Using character string arrays: pointer arrays. Are they multidimensional arrays?

Question

Using character string arrays: pointer arrays. Are they multidimensional arrays?

I read C ++ for mannequins recently and the name was wrong or they didn’t count on me. In the section on using pointer arrays with character strings, they show a function that I was completely at a dead end on and do not know where to turn.

char* int2month(int nMonth) { //check to see if value is in rang if ((nMonth < 0) || (nMonth > 12)) return "invalid"; //nMonth is valid - return the name of the month char* pszMonths[] = {"invalid", "January", "February", "March", "April", "May", "June", "July", "August", "September", "October", "November", "December"}; return pszMonths[nMonth]; }

At first (but not the main question), I don’t understand why the return type is a pointer and how you can return pszMonths without leaving its scope.

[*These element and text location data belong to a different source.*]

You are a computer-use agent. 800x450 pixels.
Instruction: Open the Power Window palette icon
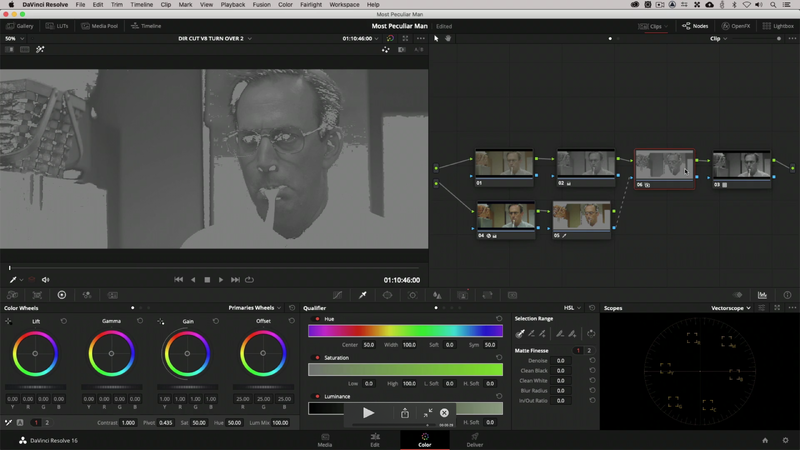pyautogui.click(x=387, y=295)
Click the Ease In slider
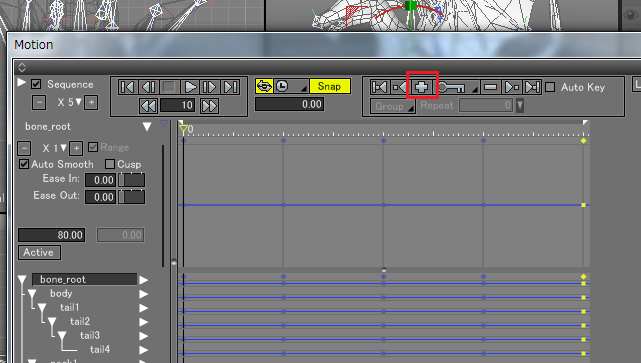Image resolution: width=641 pixels, height=363 pixels. coord(132,180)
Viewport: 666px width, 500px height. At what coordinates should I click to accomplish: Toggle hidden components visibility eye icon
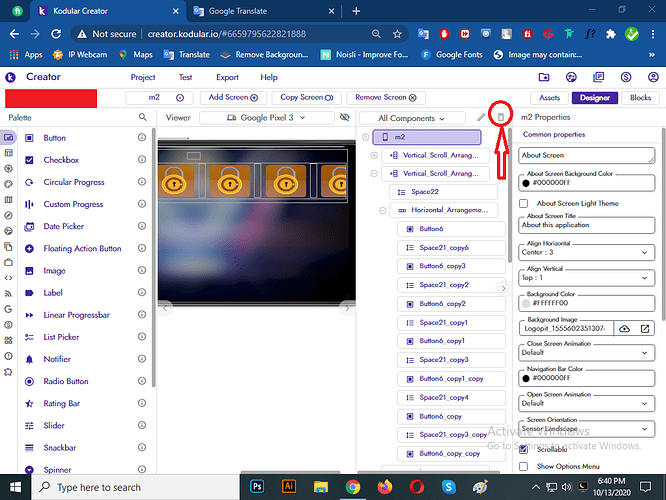[345, 118]
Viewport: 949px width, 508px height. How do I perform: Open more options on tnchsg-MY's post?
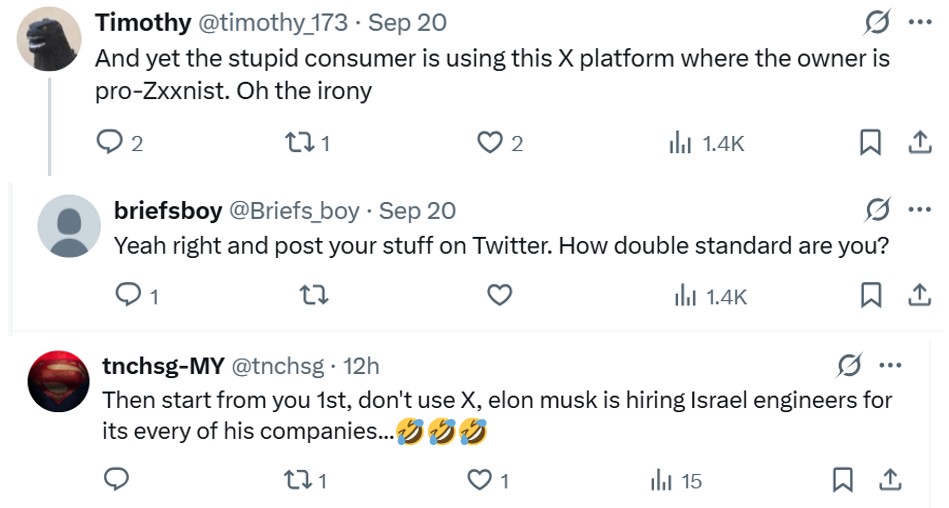(887, 366)
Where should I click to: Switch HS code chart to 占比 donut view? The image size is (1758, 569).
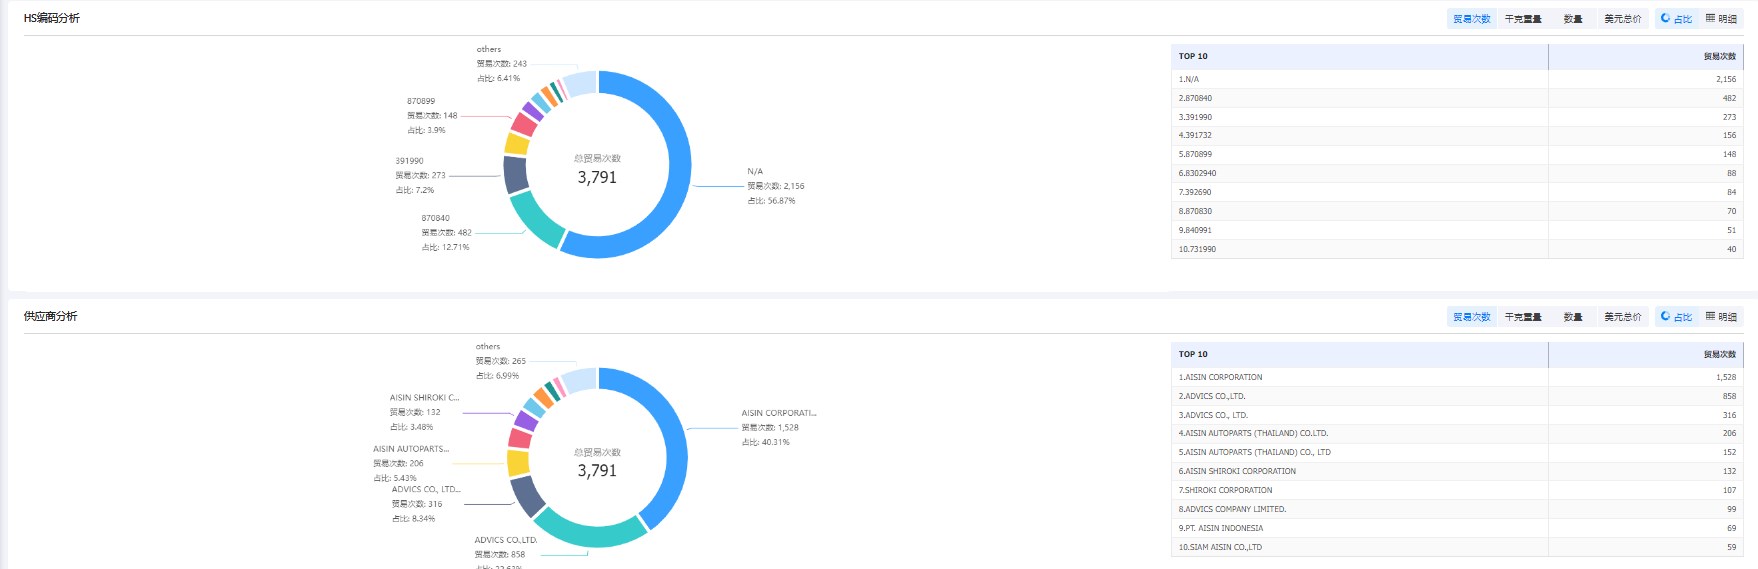1677,19
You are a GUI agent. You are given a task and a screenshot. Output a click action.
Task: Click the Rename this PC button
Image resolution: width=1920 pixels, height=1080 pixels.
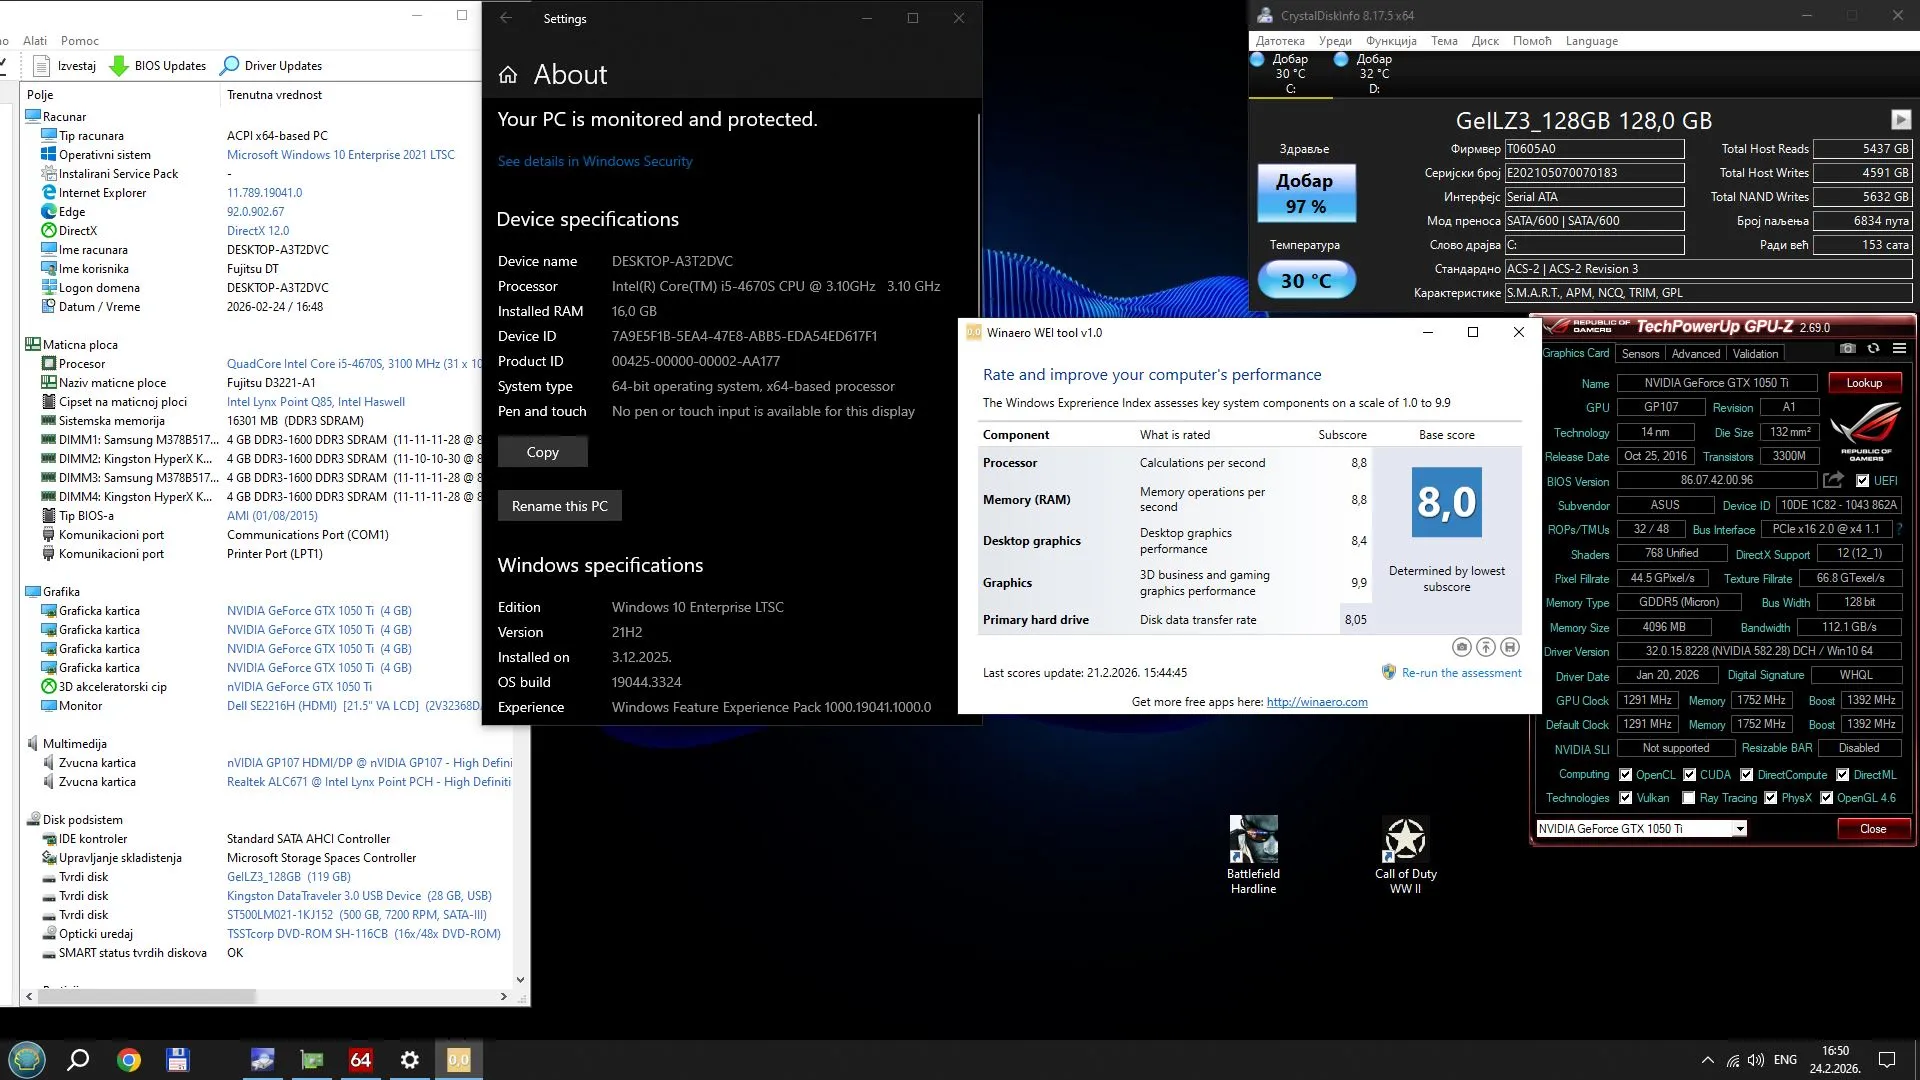pos(559,506)
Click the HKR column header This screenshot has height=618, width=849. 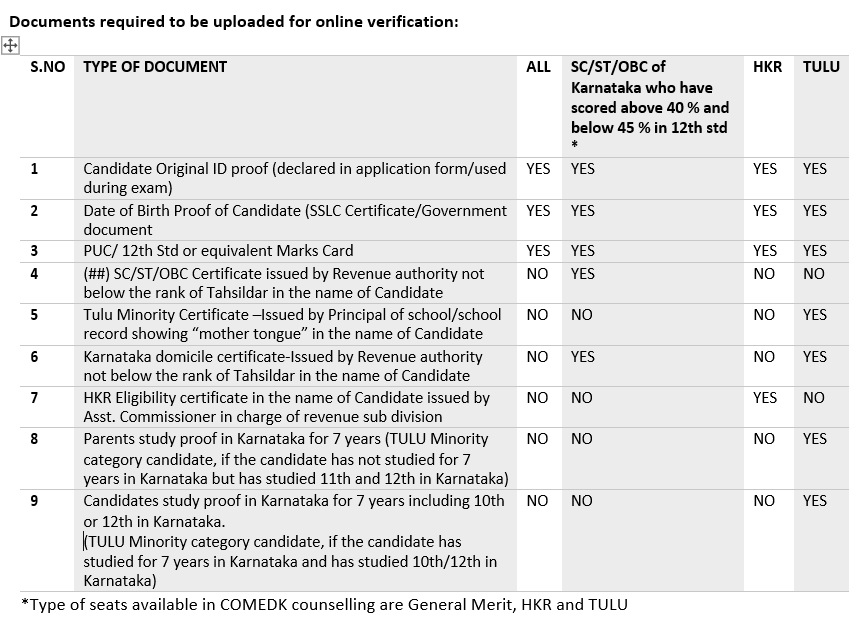click(767, 67)
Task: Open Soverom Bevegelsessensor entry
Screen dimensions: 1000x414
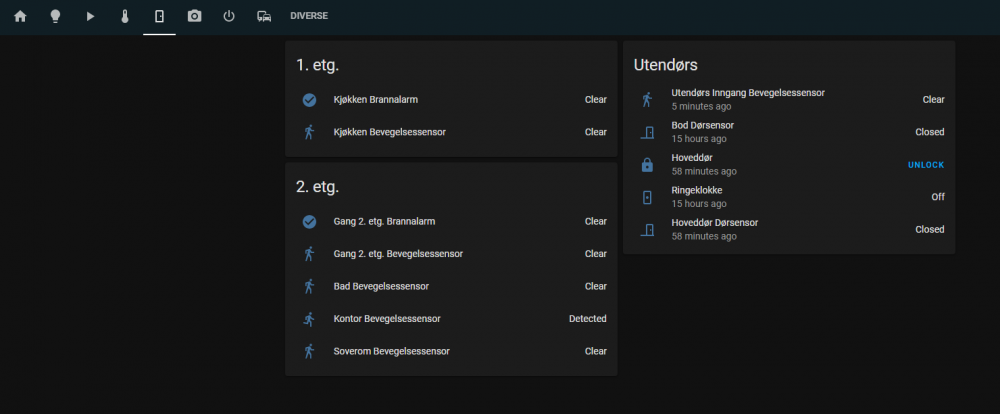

I read about this in this book and on the Internet, but I do not understand this example.

The main question I have is "How does it work?!?!". I do not understand how you can create an array of pointers and actually initialize them. If I remember correctly, you cannot do this with numeric data types. Is each pointer in a "pointer array" similar to an array containing individual characters that make up words? All this just makes me wise.

August 20 - Since it seems to me that some people are trying to help me in where my confusion actually occurs, I will try to explain it better. The code section, in particular, concerns me:

 //nMonth is valid - return the name of the month char* pszMonths[] = {"invalid", "January", "February", "March", "April", "May", "June", "July", "August", "September", "October", "November", "December"};

I thought that when you pointed a pointer, you can only assign it to another given value. I am confused by the fact that the array of pointers (going through the book here) seems to initialize the names of the months. I did not think that pointers could actually initialize values. Is the array a dynamic memory allocation? "Unacceptable" is essentially equivalent to a "new char;" or something similar?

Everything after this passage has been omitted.